Checks drawn on non-Viewpointe members are sent to the paying bank through the Fed's network. The volume is quite small, Mr. Patterson said.
The Fed accepts image files through its FedForward service and delivers them to banks through its FedReceipt service. When it receives image files destined for banks that are not ready to accept them, it must print them out as image replacement documents and deliver them to be settled along with paper checks.
The Fed connection is considered critical in the shift to image clearing. Big banks, such as the ones that use Viewpointe or the SVPCO Image Payments Network operated by The Clearing House Payments Co. LLC of New York, have been the driving force behind image exchange, but they must still deliver paper checks or IRDs to financial companies that are not image-ready.
Connecting Viewpointe to the Fed means that Viewpointe's users can send off their entire check volume across electronic networks, with the Fed taking on the duty of printing and delivering IRDs.
(A third network, Endpoint Exchange, is operated by Metavante Corp., Marshall & Ilsley Corp.'s technology subsidiary, and serves mostly small banks.)
Bank of America Corp. and JPMorgan Chase & Co., which are the nation's largest cash-management and check-clearing banks, are both Viewpointe users.
Fred Herr, a senior vice president in the Federal Reserve System's retail payments office, said that though the long-term plan has big banks sending many images to smaller banks through the Fed's system, "it's a mixed bag now."
Because so many banks are still not ready to accept image files, the ones that can are "putting volume where they know it will work, and they're working out subsequent relationships," Mr. Herr said.
Richard R. Oliver, the manager of the Fed's Retail Payments Office, said last week that about 760 financial companies are currently using FedForward to send images across the network, and 234 are receiving files electronically through FedReceipt.

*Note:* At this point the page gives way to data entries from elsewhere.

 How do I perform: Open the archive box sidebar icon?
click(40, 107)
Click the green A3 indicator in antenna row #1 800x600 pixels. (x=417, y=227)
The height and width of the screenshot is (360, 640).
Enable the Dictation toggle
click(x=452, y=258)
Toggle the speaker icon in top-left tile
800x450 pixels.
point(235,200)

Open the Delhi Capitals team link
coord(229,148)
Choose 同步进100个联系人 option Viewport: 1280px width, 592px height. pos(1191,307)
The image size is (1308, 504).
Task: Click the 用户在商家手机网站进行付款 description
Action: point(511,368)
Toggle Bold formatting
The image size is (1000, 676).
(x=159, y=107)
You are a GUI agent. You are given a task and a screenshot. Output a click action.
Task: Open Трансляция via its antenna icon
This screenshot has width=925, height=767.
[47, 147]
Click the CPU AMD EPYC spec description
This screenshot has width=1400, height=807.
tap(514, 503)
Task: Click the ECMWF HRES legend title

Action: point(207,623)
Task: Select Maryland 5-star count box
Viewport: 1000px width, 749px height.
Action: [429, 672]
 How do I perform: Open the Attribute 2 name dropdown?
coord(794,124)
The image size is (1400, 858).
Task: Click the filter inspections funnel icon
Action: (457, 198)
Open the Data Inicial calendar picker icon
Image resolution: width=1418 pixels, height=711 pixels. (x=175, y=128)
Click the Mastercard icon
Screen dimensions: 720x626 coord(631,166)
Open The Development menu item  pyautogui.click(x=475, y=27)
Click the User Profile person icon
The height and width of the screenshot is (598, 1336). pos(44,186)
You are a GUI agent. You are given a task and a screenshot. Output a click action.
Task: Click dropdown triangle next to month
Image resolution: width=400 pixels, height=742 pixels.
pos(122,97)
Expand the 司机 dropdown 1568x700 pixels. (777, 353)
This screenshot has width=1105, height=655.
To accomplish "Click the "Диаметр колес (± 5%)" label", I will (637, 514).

Increasing the number of FedReceipt users is one of the Fed's "top priorities" this year, said Mr. Oliver, who is also an executive vice president at the Federal Reserve Bank of Atlanta. He spoke at the Payments 2006 conference in San Diego.
Robert Hunt, a senior analyst at MasterCard International's a market research unit, TowerGroup of Needham, Mass., said the Viewpointe-Fed connection is important because it demonstrates that two major image-clearing systems can interoperate. "I look at this as another major step forward," Mr. Hunt said. "We're at the point where we're going to start the big move to image exchange, finally."
As exchange volume grows, banks will pay more attention to the impact of electronic settlement on the bottom line, Mr. Hunt said. "There's going to be a lot of least-cost routing coming into play here, especially by the big banks, because they've got so much volume."
Mr. Patterson said SunTrust is keeping a close eye on the changing economics of check clearing. Transportation costs are increasing, he said, and as other banks begin to clear checks electronically - without having to produce IRDs - electronic clearing will become more attractive, whether the image is sent through Viewpointe, the Fed, or another system.
"If it's more cost-effective to use some other electronic clearing options, we will do that," he said.
SunTrust and First Horizon National Corp. of Memphis were the first two companies to clear checks within the Viewpointe archive. Today, SunTrust is clearing checks electronically with five other Viewpointe users, Mr. Patterson said, either by sharing images within the archive or transmitting them through Viewpointe's Pointe2Pointe connection for banks that are not using its archive.
Jennifer Lucas, Viewpointe's marketing director, said 12 of its 16 users are using its systems for image clearing. The 16 include all five of Viewpointe's owners: SunTrust, B of A, JPMorgan Chase, U.S. Bancorp, and Wells Fargo & Co.
Last September, Viewpointe announced that the five had put themselves on an 18-month timetable to be clearing all of the checks drawn on one other - an estimated 2.4 billion to 2.5 billion a year.